Im Brüsseler Technokraten-Sprech nennen sich diese Angriffe auf die Errungenschaften der griechischen Beschäftigten „Strukturreformen“. Der Club der Industrieländer – die OECD – bescheinigte kürzlich Athen die größten „Reformanstrengungen“ unter allen Industrieländern unternommen zu haben.

Kurzum: Wer heute noch behauptet, Athen hätte die letzten fünf Jahre nichts getan, der sagt bewusst die Unwahrheit. Griechische Regierungen haben viele Auflagen der Troika – IWF, EU-Kommission und EZB – umgesetzt. Aus diesem Grund geht es den meisten Griechen heute schlechter als zu Beginn der „Rettungspolitik“.

Ökonomische und soziale Folgen des Spardiktats

Das Spardiktat und die so genannten Strukturreformen hatten katastrophale wirtschaftliche und soziale Folgen. Die griechische Wirtschaft schrumpfte seit 2010 um 18 Prozent, seit Beginn der Krise insgesamt um 26 Prozent. Die Einkommen sanken um ein Drittel. Die inländische Nachfrage brach um 30 Prozent ein. Die Arbeitslosigkeit verdoppelte sich. Zuletzt lag die Arbeitslosenquote bei 26, für Jugendliche bei über 50 Prozent. Zwei Drittel sind Langzeitarbeitslose, die keine Arbeitslosenunterstützung mehr erhalten.

Das Spardiktat der Troika hat eine extreme soziale Schieflage. Die Hauptlast der Anpassung tragen die Beschäftigten, die Staatsangestellten, die Rentnerinnen und Rentner, Kranken und Arbeitslosen. Die wirtschaftlichen Eliten hingegen blieben verschont.


Griechische Luxusrenten?

Die Deutschen müssen länger arbeiten, bekommen weniger Rente und müssen für die griechischen Luxusrentner zahlen, empören sich Bild, Focus, FAZ & Co. Oder in den Worten von Angela Merkel: „Es geht auch darum, dass man in Ländern wie Griechenland, Spanien, Portugal nicht früher in Rente gehen kann als in Deutschland.“ Tatsächlich liegt laut OECD das durchschnittliche Renteneintrittsalter in Griechenland wie in Deutschland bei 61,4 Jahren. Nach Angaben des griechischen Arbeitsministeriums beträgt die durchschnittliche Monatsrente 665 Euro und liegt damit unter dem deutschen Rentenniveau. Zwei von drei griechischen Rentner/innen mussten bereits vor der Krise mit weniger als 600 Euro auskommen. Inzwischen wurden die Renten um 40 Prozent gekürzt. Von Luxusrenten keine Spur. Tatsache ist jedoch, dass Griechenland einen wesentlich höheren Anteil seiner Wertschöpfung für Renten aufbringen muss als Deutschland. Aktuell kosten die griechische Renten 16 Prozent des Bruttoinlandsproduktes (BIP). In Deutschland liegt dieser Anteil bei gut elf Prozent. Ursächlich dafür sind aber nicht explodierende Rentenzahlungen, sondern der Zusammenbruch der griechischen Wirtschaft. Das griechische Sozialprodukt schrumpfte seit 2010 um ein Viertel. Vor der Krise gaben Griechinnen und Griechen mit knapp zwölf Prozent des BIP für die Rentenfinanzierung nur wenig mehr aus als die Deutschen.

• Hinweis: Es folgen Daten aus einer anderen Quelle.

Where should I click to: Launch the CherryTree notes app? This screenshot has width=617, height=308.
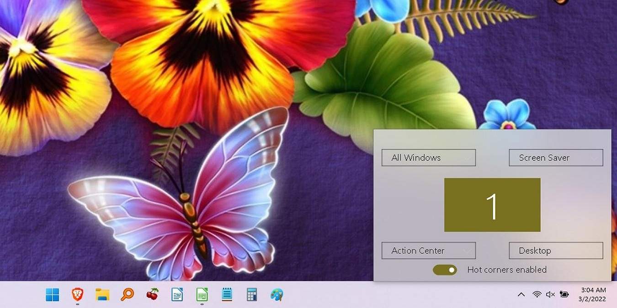152,295
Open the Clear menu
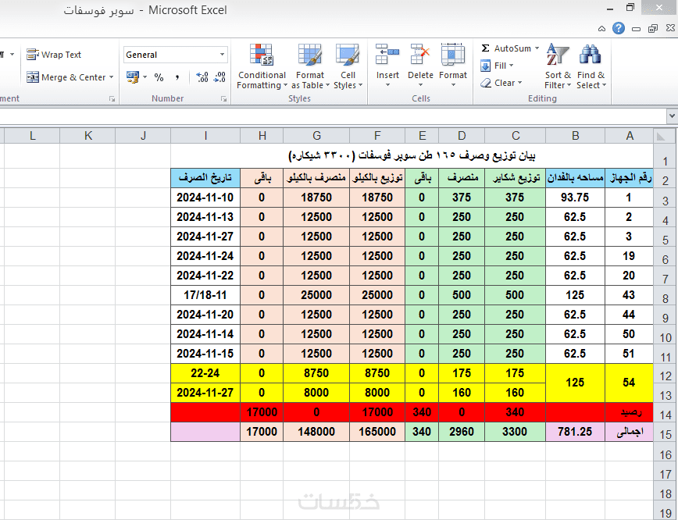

Das Spardiktat der Troika hat eine extreme soziale Schieflage.

Als Folge dieser Politik explodierte die Armut. Heute leben 25 Prozent der griechischen Bevölkerung in Armut. Weitere 35 Prozent sind von Armut bedroht. Jede/r dritte Griech/in kann die Miete oder Hypothek nicht mehr bezahlen. Fast jede/r Dritte ist heute nicht mehr krankenversichert. Jedes vierte Athener Kind geht hungrig zur Schule. Zwei Drittel der Rentnerinnen und Rentner bekommen eine Rente unter 600 Euro.

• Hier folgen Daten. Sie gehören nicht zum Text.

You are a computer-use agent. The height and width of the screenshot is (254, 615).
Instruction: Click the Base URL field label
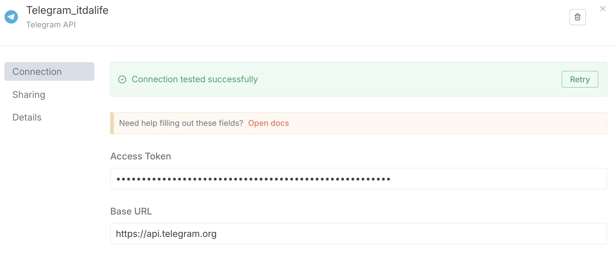tap(131, 211)
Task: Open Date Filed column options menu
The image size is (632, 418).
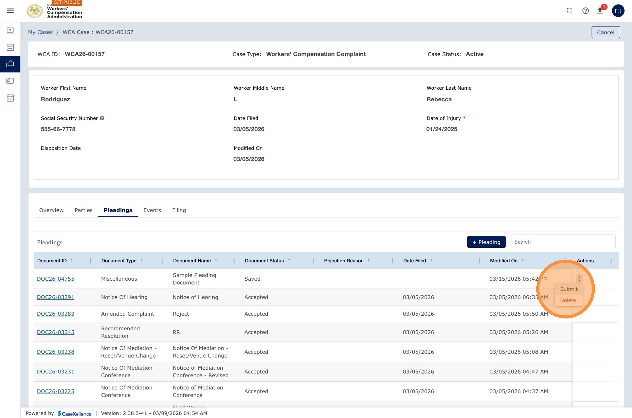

Und das Spardiktat ist im wahrsten Sinne des Wortes tödlich: Die Kindersterblichkeit ist um mehr als 40 Prozent gestiegen. Die Zahl der Selbstmorde hat sich verdoppelt.

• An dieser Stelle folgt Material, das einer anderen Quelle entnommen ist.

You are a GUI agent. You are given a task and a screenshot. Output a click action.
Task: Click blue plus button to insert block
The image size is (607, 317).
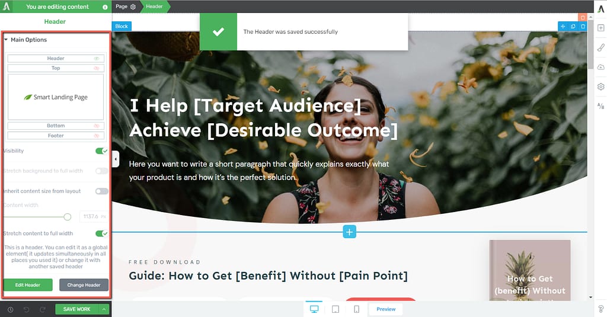[x=349, y=232]
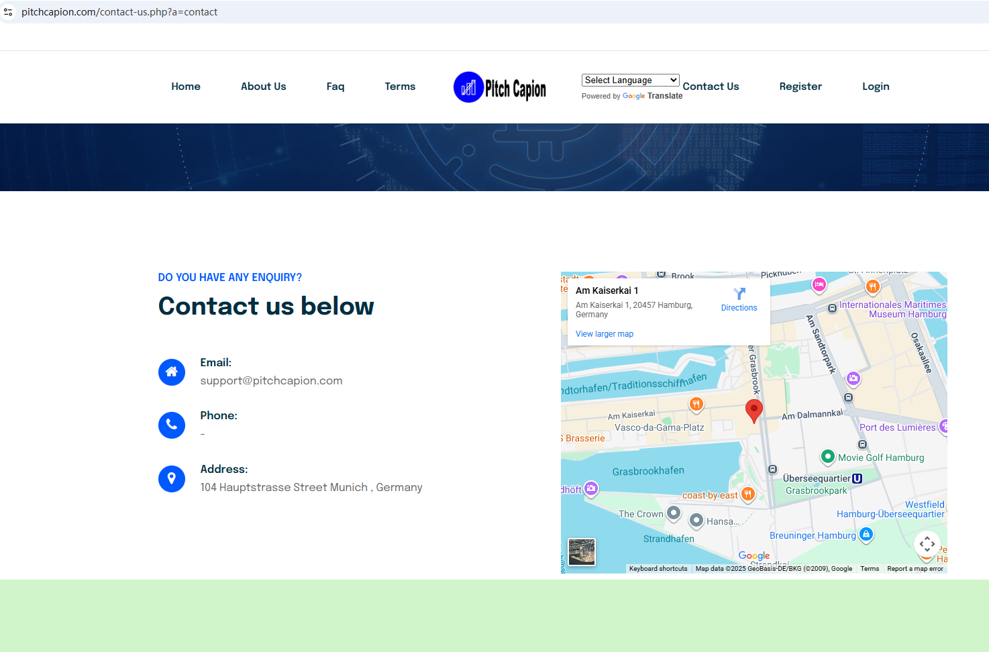Toggle fullscreen view of the map

tap(927, 544)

Von der Troika prognostizierte wirtschaftliche Erfolge blieben dagegen gänzlich aus. Das „Hilfspaket“ und die damit verknüpften Auflagen erwiesen sich gleich in zweifacher Hinsicht als ein Desaster: Erst stürzte die Wirtschaft aufgrund der brachialen Kürzung von Löhnen, Beschäftigung und Staatsausgaben ab. Dann stieg wegen der schrumpfenden Wirtschaftsleistung die Schuldenquote stark an, von 146 Prozent im Jahr 2010 auf fast 180 Prozent heute. Wegen der weiter sinkenden Wirtschaftsleistung nahm die Quote 2014 weiter zu, obwohl die griechischen Staatsschulden inzwischen bei knapp 320 Milliarden Euro stagnieren.

Ökonomen haben für eine solch wirkungslose Kürzungspolitik einen Namen: Sparparadoxon. Wer in der Krise Staatsausgaben, Sozial- und Arbeitseinkommen kürzt und streicht, entzieht dem Wirtschaftskreislauf wichtige Nachfrage. Beschäftigte, Rentnerinnen und Rentner wie Arbeitslose geben wegen sinkender Einkommen weniger Geld aus. Unternehmen können deshalb weniger absetzen und bekommen zudem auch weniger öffentliche Aufträge. Folglich schrumpft die Wirtschaft und die Arbeitslosigkeit steigt. Anschließend sinken die Steuereinnahmen und der Schuldenberg wächst. Diese grundlegenden ökonomischen Zusammenhänge werden immer wieder ignoriert.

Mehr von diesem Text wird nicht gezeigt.